Wednesday, March 27, 2013
Free to Use Dead or Cancelled Trademarks?
Dear Rich: Am I free to use a trademark that is listed as "Dead" at the USPTO? That depends ... When the U.S. Patent and Trademark Office (USPTO) indicates that a trademark is dead, it means that the registration for the mark (or application for registration) was abandoned by the owner or canceled by the USPTO. The Live/Dead classifications refer to the USPTO's jurisdiction over the mark.
How do marks get 'dead'? There are various reasons why an applicant may abandon an application—for example, the applicant may believe that registration is unlikely, or perhaps the applicant decides to discontinue the product or service because of the marketplace. If a mark shows up as being abandoned during the application process, it often pays to dig deeper in the application file (use the UPSTO's TSDR database to read documents) to find out if the reason was due to an examiner objection. That may foretell what’s in store for your application. There is a different type of abandonment if a mark has been registered but then later abandoned or canceled. For example, a mark may be cancelled because the owner failed to file a Section 8 affidavit.
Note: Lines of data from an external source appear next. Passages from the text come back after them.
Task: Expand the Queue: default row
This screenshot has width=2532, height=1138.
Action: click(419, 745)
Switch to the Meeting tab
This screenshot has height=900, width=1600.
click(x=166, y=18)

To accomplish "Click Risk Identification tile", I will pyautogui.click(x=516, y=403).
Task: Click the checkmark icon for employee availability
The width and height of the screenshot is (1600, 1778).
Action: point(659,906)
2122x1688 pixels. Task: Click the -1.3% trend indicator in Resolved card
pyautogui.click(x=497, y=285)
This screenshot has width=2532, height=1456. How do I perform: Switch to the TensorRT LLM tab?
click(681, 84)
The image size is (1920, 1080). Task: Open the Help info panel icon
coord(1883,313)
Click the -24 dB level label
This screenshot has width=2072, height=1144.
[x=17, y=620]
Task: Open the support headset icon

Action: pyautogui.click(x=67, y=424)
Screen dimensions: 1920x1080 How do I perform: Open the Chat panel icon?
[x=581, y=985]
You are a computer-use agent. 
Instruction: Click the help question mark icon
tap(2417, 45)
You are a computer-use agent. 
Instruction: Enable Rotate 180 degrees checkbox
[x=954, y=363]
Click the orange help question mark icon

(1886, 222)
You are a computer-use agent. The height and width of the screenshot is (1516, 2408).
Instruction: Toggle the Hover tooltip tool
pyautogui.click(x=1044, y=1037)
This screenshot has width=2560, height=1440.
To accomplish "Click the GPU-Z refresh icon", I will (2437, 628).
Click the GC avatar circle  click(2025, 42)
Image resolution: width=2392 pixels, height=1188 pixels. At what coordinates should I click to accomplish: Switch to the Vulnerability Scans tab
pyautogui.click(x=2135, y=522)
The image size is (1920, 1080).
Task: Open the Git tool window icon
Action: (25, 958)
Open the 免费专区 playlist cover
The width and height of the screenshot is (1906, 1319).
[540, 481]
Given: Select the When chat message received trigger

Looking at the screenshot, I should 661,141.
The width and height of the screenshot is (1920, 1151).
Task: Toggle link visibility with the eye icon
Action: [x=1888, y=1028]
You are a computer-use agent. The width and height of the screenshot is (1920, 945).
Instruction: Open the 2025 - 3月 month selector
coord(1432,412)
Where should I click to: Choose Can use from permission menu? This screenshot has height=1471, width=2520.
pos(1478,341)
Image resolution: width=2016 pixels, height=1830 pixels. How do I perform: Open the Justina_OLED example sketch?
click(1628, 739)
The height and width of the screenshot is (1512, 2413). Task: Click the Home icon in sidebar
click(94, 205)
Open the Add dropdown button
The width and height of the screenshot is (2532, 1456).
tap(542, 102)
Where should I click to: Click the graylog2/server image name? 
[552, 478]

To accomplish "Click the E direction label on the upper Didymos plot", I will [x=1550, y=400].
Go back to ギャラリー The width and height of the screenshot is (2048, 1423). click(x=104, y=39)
Dead doesn't mean "not in use." When a mark shows up as “dead," it’s possible that the mark is still being used, albeit in an unregistered status. As long as the mark is still in use, no one else can use it (in a way that would create the likelihood of customer confusion) without infringing it. (And keep in mind, many trademarks also "arise from the dead.") There are many ways to determine if a trademark is no longer being used. The simplest method is to call the company and ask if the product can be purchased. If the response is something like, “No, we haven’t sold that product in years,” then there is a chance that the trademark is truly abandoned. A presumption of abandonment arises after three years. If you can afford additional expenses, professional investigators can help you determine the extent of the company’s use. If you believe that a mark has been abandoned, even if it is showing up as live on the search report, you may file a Petition for Cancellation based upon abandonment with the Patent and Trademark Office.